Kondati Natarajan Suresh, Morawietz Tobias, Behler Jörg
Lehrstuhl für Theoretische Chemie, Ruhr-Universität Bochum, D-44780 Bochum, Germany.
Phys Chem Chem Phys. 2015 Apr 7;17(13):8356-71. doi: 10.1039/c4cp04751f. Epub 2014 Dec 1.
Investigating the properties of protons in water is essential for understanding many chemical processes in aqueous solution. While important insights can in principle be gained by accurate and well-established methods like ab initio molecular dynamics simulations, the computational costs of these techniques are often very high. This prevents studying large systems on long time scales, which is severely limiting the applicability of computer simulations to address a wide range of interesting phenomena. Developing more efficient potentials enabling the simulation of water including dissociation and recombination events with first-principles accuracy is a very challenging task. In particular protonated water clusters have become important model systems to assess the reliability of such potentials, as the presence of the excess proton induces substantial changes in the local hydrogen bond patterns and many energetically similar isomers exist, which are extremely difficult to describe. In recent years it has been demonstrated for a number of systems including neutral water clusters of varying size that neural networks (NNs) can be used to construct potentials with close to first-principles accuracy. Based on density-functional theory (DFT) calculations, here we present a reactive full-dimensional NN potential for protonated water clusters up to the octamer. A detailed investigation of this potential shows that the energetic, structural, and vibrational properties are in excellent agreement with DFT results making the NN approach a very promising candidate for developing a high-quality potential for water. This finding is further supported by first preliminary but very encouraging NN-based simulations of the bulk liquid.

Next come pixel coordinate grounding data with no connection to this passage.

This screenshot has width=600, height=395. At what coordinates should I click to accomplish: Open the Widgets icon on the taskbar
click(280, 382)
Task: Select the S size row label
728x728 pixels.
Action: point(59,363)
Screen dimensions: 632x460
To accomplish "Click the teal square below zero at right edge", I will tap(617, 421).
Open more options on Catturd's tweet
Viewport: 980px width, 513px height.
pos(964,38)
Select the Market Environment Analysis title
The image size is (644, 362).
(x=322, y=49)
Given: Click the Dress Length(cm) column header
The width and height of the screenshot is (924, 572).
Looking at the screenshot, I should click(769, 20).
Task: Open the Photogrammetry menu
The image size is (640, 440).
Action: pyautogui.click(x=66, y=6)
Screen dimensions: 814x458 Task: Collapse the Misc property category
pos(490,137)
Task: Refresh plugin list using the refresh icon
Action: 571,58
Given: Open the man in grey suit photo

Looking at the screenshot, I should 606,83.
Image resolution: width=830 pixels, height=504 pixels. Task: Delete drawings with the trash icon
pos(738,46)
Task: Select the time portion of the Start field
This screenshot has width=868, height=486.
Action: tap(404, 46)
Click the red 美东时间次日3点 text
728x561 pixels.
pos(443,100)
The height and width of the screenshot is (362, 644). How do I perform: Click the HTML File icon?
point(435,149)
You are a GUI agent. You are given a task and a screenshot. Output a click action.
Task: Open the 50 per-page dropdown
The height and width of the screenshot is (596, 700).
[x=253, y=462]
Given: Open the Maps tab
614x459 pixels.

研究水中质子的性质对于理解水溶液中的许多化学过程至关重要。虽然原则上可以通过诸如从头算分子动力学模拟等准确且成熟的方法获得重要见解,但这些技术的计算成本通常非常高。这使得无法在长时间尺度上研究大型系统,从而严重限制了计算机模拟在解决广泛有趣现象方面的适用性。开发更有效的势能,以第一性原理精度模拟包括解离和重组事件的水,是一项极具挑战性的任务。特别是质子化水团簇已成为评估此类势能可靠性的重要模型系统,因为过量质子的存在会引起局部氢键模式的显著变化,并且存在许多能量上相似的异构体,极难描述。近年来,对于包括不同大小的中性水团簇在内的许多系统,已经证明神经网络(NNs)可用于构建接近第一性原理精度的势能。基于密度泛函理论(DFT)计算,我们在此提出了一种适用于八聚体以下质子化水团簇的全维反应性NN势能。对该势能的详细研究表明,其能量、结构和振动性质与DFT结果高度吻合,这使得NN方法成为开发高质量水势能的非常有前途的候选方法。对本体液体进行的首次初步但非常令人鼓舞的基于NN的模拟进一步支持了这一发现。